» **INSTRUCCIONES Y REQUISITOS**:
Responde, por favor, a estas preguntas sobre el artículo acerca del asesinato de Dalton:
(a) Según Jorge Meléndez, ¿qué fue la muerte del poeta en lugar de un asesinato?
(b) ¿Qué cargos se formularon contra el poeta?
(c) ¿Qué consumó el asesinato de Roque Dalton y de otros militantes?

» **FUENTE**:
=-=-=-=-=

Opinión /

El asesinato de Dalton


Lunes, 10 de mayo de 2010
Álvaro Rivera Larios

Según Jorge Meléndez, una de las personas que presuntamente intervino en la eliminación  de Roque Dalton, la muerte del poeta no fue un asesinato, fue “un proceso”, un “error”, el resultado de una decisión política. Qué duda cabe que también algunas decisiones grupales estuvieron detrás de los disparos contra  Monseñor Romero e Ignacio Ellacuría. Que todos esos crímenes  fueran el desenlace de procesos colectivos no los libera de su monstruosidad moral.

Quienes tratan de “explicar” el asesinato de Dalton como la consecuencia de un juicio donde se concedió al poeta el derecho a defenderse, interpretan el crimen como “un error institucional”, pero legítimo (se respetaron las normas que la organización establecía para ese tipo de situaciones). Esta es una forma de transferir la responsabilidad del “error” a todo el grupo, al mismo tiempo que se escamotean los “defectos” graves que hubo en aquel caso. Tildar aquello de forma aséptica como un “proceso” ya lo inviste de una dignidad que oculta dos aspectos turbios y violentos: la lucha que había entonces por la conducción del ERP y la mala voluntad subyacente en el hecho de atribuirle a simples rumores el peso de pruebas irrefutables contra Roque Dalton. Los cargos contra el poeta (insubordinación, espionaje a favor del enemigo) no sólo revelan el autoritarismo y la paranoia de quienes montaron el juicio, revelan también su intención de destruir a un “compañero” al que ya habían definido como un adversario influyente dentro del “partido”. Con aquella muerte, los asesinos pretendían asegurarse el control de la organización y el predominio de la línea correcta, la de ellos. El juicio les sirvió para darle una pátina de legitimidad al crimen político. De hecho, el asesinato de Roque Dalton y de otros militantes consumó la división e inició una guerra interna en el ERP.

=-=-=-=-=

» **INFORMACIÓN PROPORCIONADA**:
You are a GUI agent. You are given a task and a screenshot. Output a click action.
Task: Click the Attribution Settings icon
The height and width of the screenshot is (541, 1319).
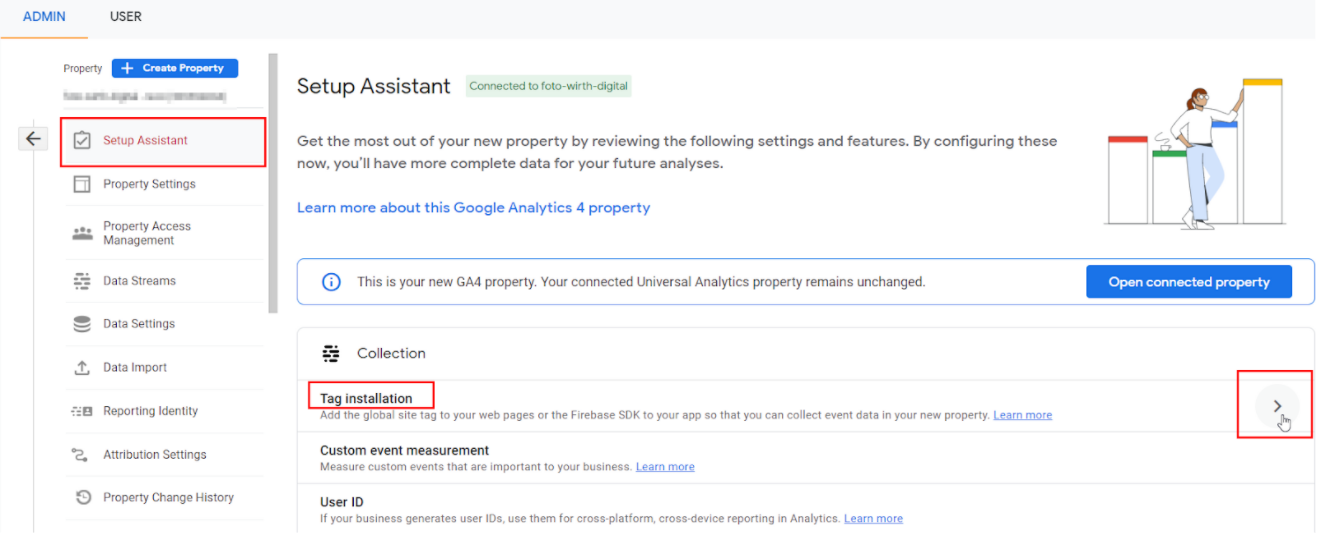[x=83, y=454]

=-=-=-=-=

» **RESPUESTA**:
(a) Fue "un proceso", un "error", el resultado de una decisión política.
(b) Insubordinación y espionaje a favor del enemigo.
(c) La división del ERP. Además inició una guerra interna en la organización.